L’OTAN en transformation
La vision d’une OTAN transformée
La transformation de l’OTAN (Organisation du traité de l’Atlantique Nord) s’inspire d’une vision de ce que sera notre monde dans quinze-vingt ans. En 2020, l’OTAN aura connu un changement fondamental et radical de son organisation et de ses capacités militaires, mutation dirigée par l’ACT1 avec l’appui de la communauté d’armement.
Les forces alliées seront alors composées d’unités plus petites, modulaires, formées et entraînées dans un cadre multinational. Ces unités seront parfois interarmées de nature et conçues selon un principe » plug and play « , c’est-à-dire pouvant être combinées chacune indépendamment de leur nationalité, afin de constituer des groupements de combat sur mesure. Chacune pourra avoir un rôle propre, un rôle » niche « . Certaines seront des unités d’état-major. D’autres seront capables d’opérations spéciales. D’autres encore auront une capacité de défense NBC2, ou de transport, ou de contrôle aérien, de logistique, de maintien de l’ordre ou de police, etc.
Ces ensembles multinationaux et combinés, bien que beaucoup plus légers que les groupements actuels, auront une puissance de feu décisive, plus létale, parce que comprenant leurs moyens de feu et d’appui propres. Certains auront leurs transports tactiques organiques, leurs moyens ISR3 tactiques, via par exemple des mini-drones. Ces capacités de connaître leur environnement leur permettront d’être plus rapides, plus agiles.
Connectées en réseau avec des systèmes de communication vidéo et audio à disposition non seulement des commandants tactiques mais aussi des simples soldats sur le terrain, ces forces seront reliées en permanence en horizontal avec d’autres unités modulaires mais aussi en vertical avec la chaîne de commandement. Elles pourront dès lors conduire des actions interarmées de feu aérien et naval, des attaques par armes à guidage de précision au-delà de l’horizon et pourront bénéficier d’appui aérien et de défense antimissile de théâtre. En environnement urbain, les soldats pourront tisser eux-mêmes des réseaux de surveillance à partir de micro-ordinateurs aux logiciels adaptés capables d’analyser en temps réel les vidéos antiterroristes avec reconnaissance faciale, identification vocale, analyse des gaz et échantillons NBC, détection de présence des explosifs, etc.
Les états-majors seront complètement digitalisés et partageront une image tridimensionnelle validée de l’espace de bataille intégrant l’imagerie (satellite et ISR provenant de l’AGS4), les données de guerre électronique et les données tactiques entrées directement sur le terrain.
Ils auront un système précis de suivi des éléments amis (« blue force tracking ») et pourront ainsi orchestrer les combats en temps réel. Le commandant de l’opération disposera d’outils pour conduire une campagne fondée sur les effets recherchés, » effect based « , c’est-à-dire permettant d’atteindre les objectifs stratégiques et de neutraliser l’ennemi par des moyens variés, mobiles à longue ou très courte portée, armes non létales, actions d’information, etc.
La représentation commune de la situation de théâtre (Common Operating Picture) sera elle-même une partie vue à la loupe d’une représentation plus vaste, complètement numérisée, offerte au SACEUR5 en Europe. Le commandant stratégique aura une vision complète de la situation aérienne en Europe et dans ses marches grâce à un réseau maillé de radars et aux moyens aériens type Awacs. Ces données seront synthétisées et diffusées à l’échelle du continent européen par la liaison de données ACCS6.

## DONNÉES FOURNIES
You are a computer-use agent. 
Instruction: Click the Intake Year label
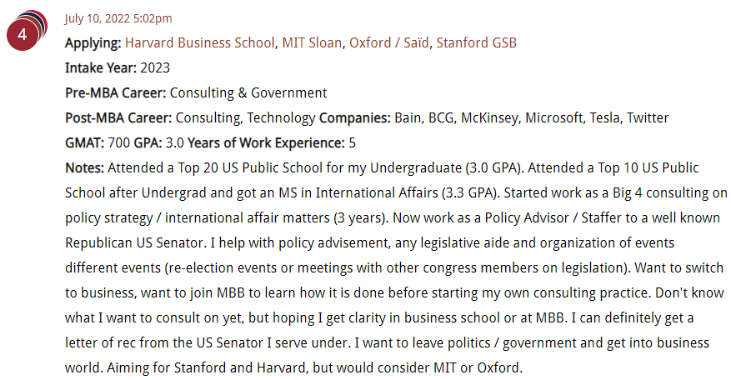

## ÉNONCÉ
Recopiez sans rien changer l'extrait du texte sur la transformation de l'OTAN qui s'ouvre sur les mots « Les forces alliées » et se clôt sur « de police, etc. ».

## CORRIGÉ
Les forces alliées seront alors composées d’unités plus petites, modulaires, formées et entraînées dans un cadre multinational. Ces unités seront parfois interarmées de nature et conçues selon un principe » plug and play « , c’est-à-dire pouvant être combinées chacune indépendamment de leur nationalité, afin de constituer des groupements de combat sur mesure. Chacune pourra avoir un rôle propre, un rôle » niche « . Certaines seront des unités d’état-major. D’autres seront capables d’opérations spéciales. D’autres encore auront une capacité de défense NBC2, ou de transport, ou de contrôle aérien, de logistique, de maintien de l’ordre ou de police, etc.